The receipt construction is also O(1) — BLAKE3 of fixed-size
struct fields, no I/O.

## MSRV

Rust 1.75 (2021 edition). Stable-only features.

## Dependencies

- `serde`, `thiserror`, `chrono`, `sha2`, `blake3`.
- `tokio` (dev only, for the integration tests).
- `lib` profile specifies `[profile.release]` with
  `opt-level = 3, lto = true, codegen-units = 1` — this is
  called out in the Cargo.toml because the routing is on
  the hot path for the RecursiveIntell memory stack.
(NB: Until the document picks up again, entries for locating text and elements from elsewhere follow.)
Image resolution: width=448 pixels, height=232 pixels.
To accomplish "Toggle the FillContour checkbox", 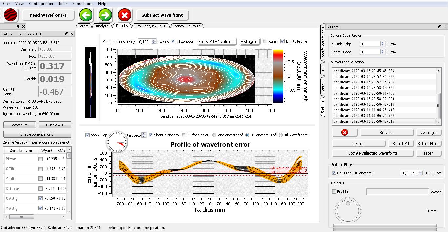I will point(173,41).
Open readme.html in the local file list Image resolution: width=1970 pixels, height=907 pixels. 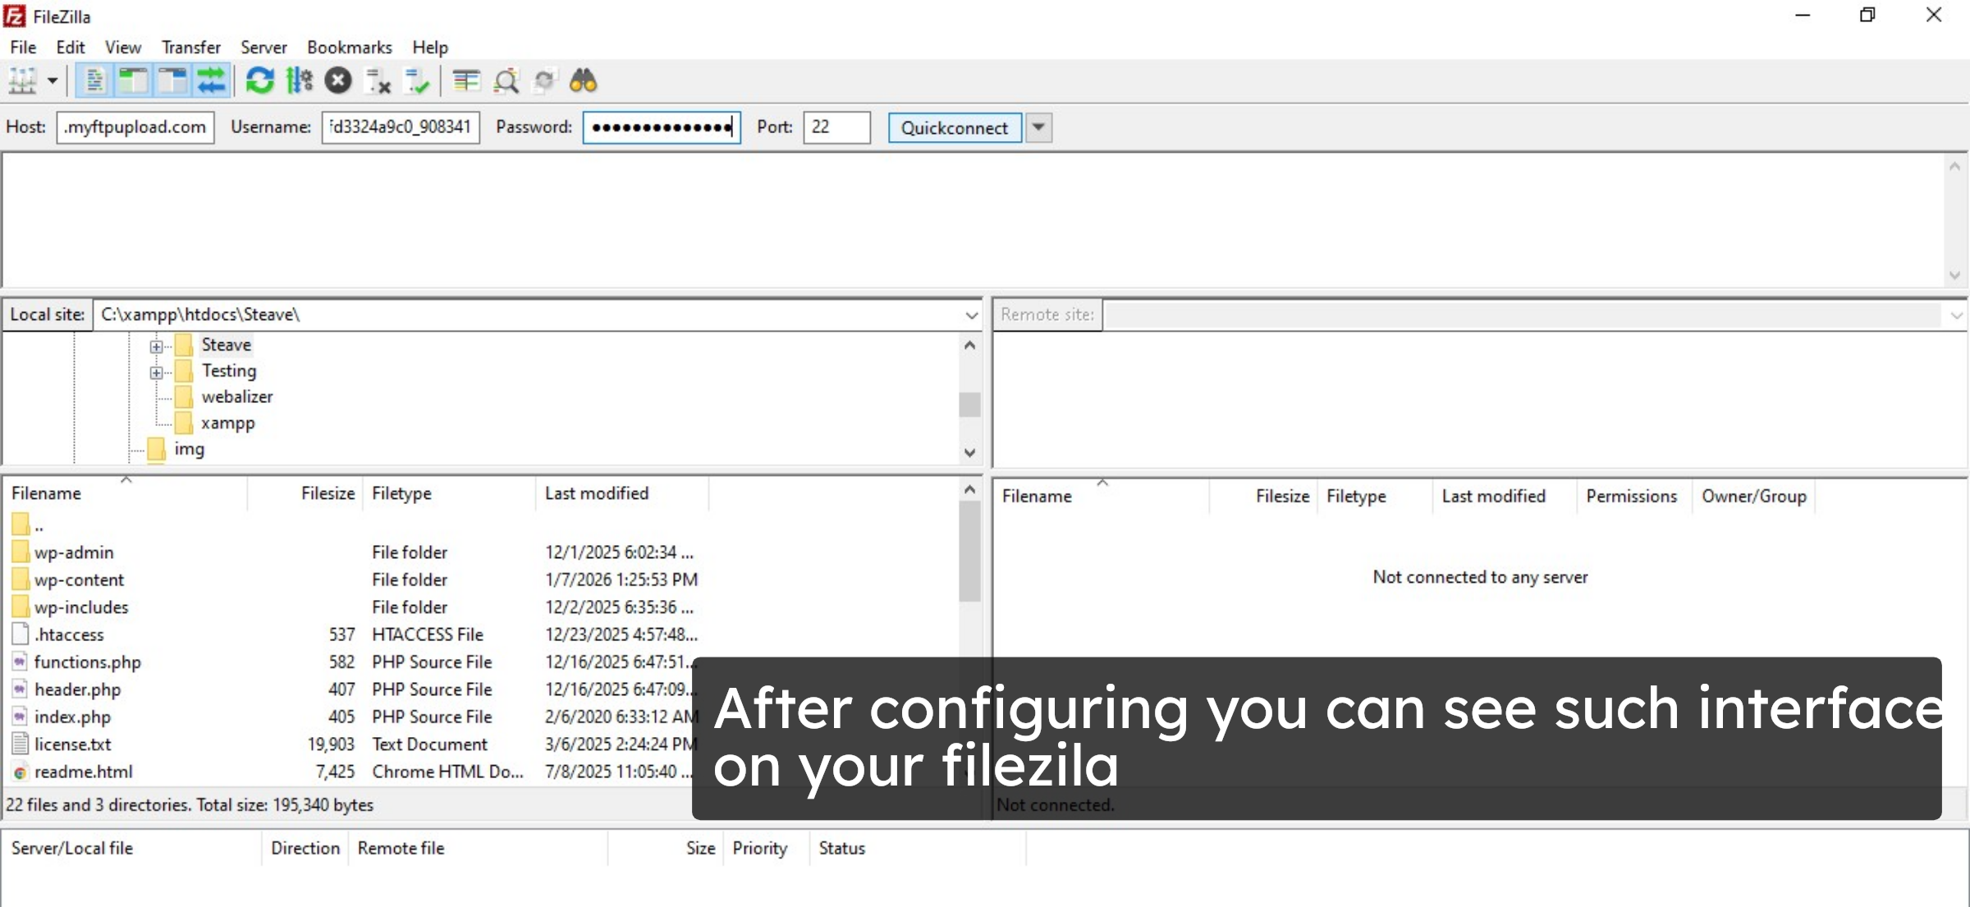tap(83, 771)
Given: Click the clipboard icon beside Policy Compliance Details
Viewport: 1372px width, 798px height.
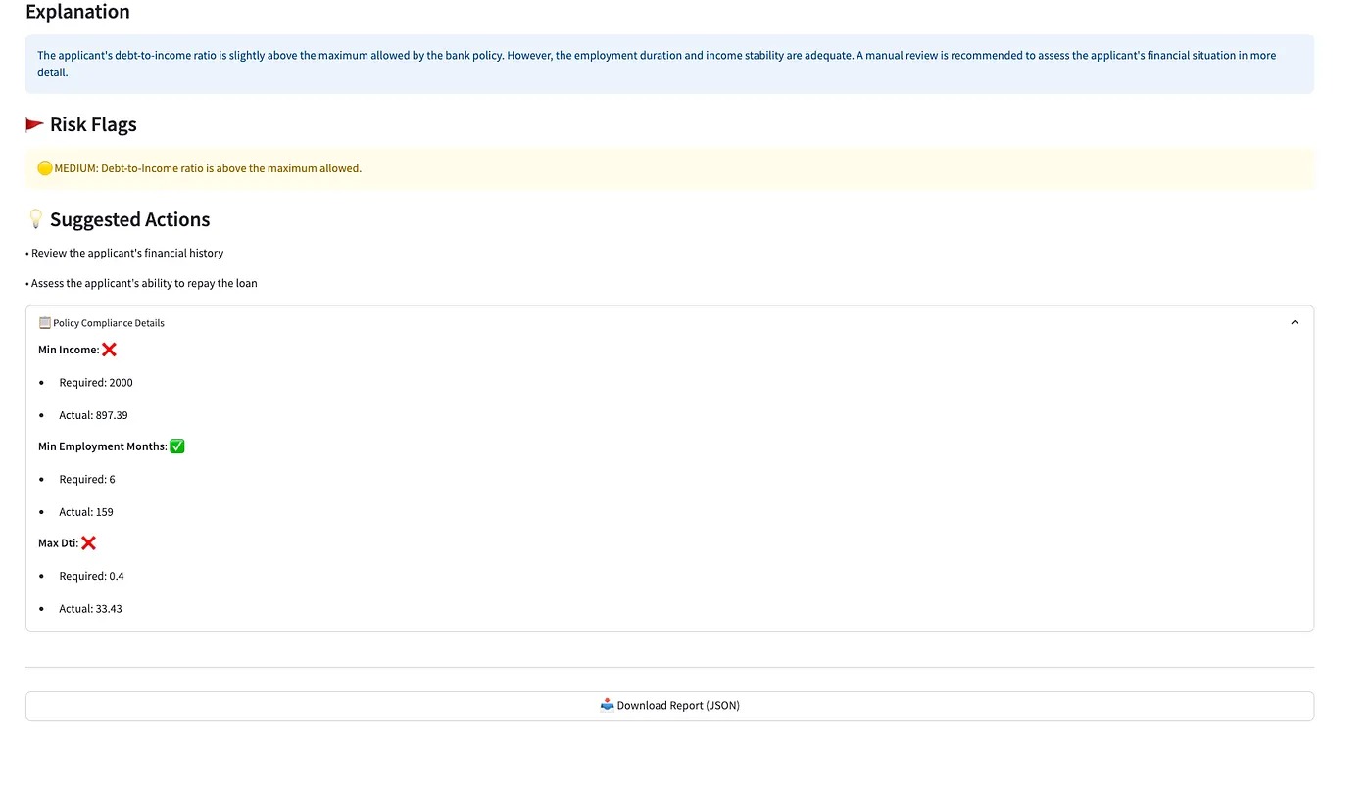Looking at the screenshot, I should [x=44, y=323].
Zero platform-specific code. Zero FFI. Zero async runtime in the
production crate (the routing function is sync).

## License

MIT. See `LICENSE-MIT` for the full text.

## Changelog

See `CHANGELOG.md` for the release history.

## Where it's used

`quant-governor` is the policy layer for:

- [`turbo-quant`]../turbo-quant — the experimental
  vector compression sidecar (TurboQuant, PolarQuant, QJL).
- [`semantic-memory`]../semantic-memory — every
  projection import routes through `evaluate()` to decide
  which sidecar to use.
- [`scr-runtime-compression`]../scr-runtime-compression  the cross-runtime compression scheduler uses `quant-governor`
  to pick the right codec per payload.

Any system that does governed compression (legal/medical/audit
contexts where "we compressed your data" must be a typed,
receipted operation) can adopt `quant-governor` directly.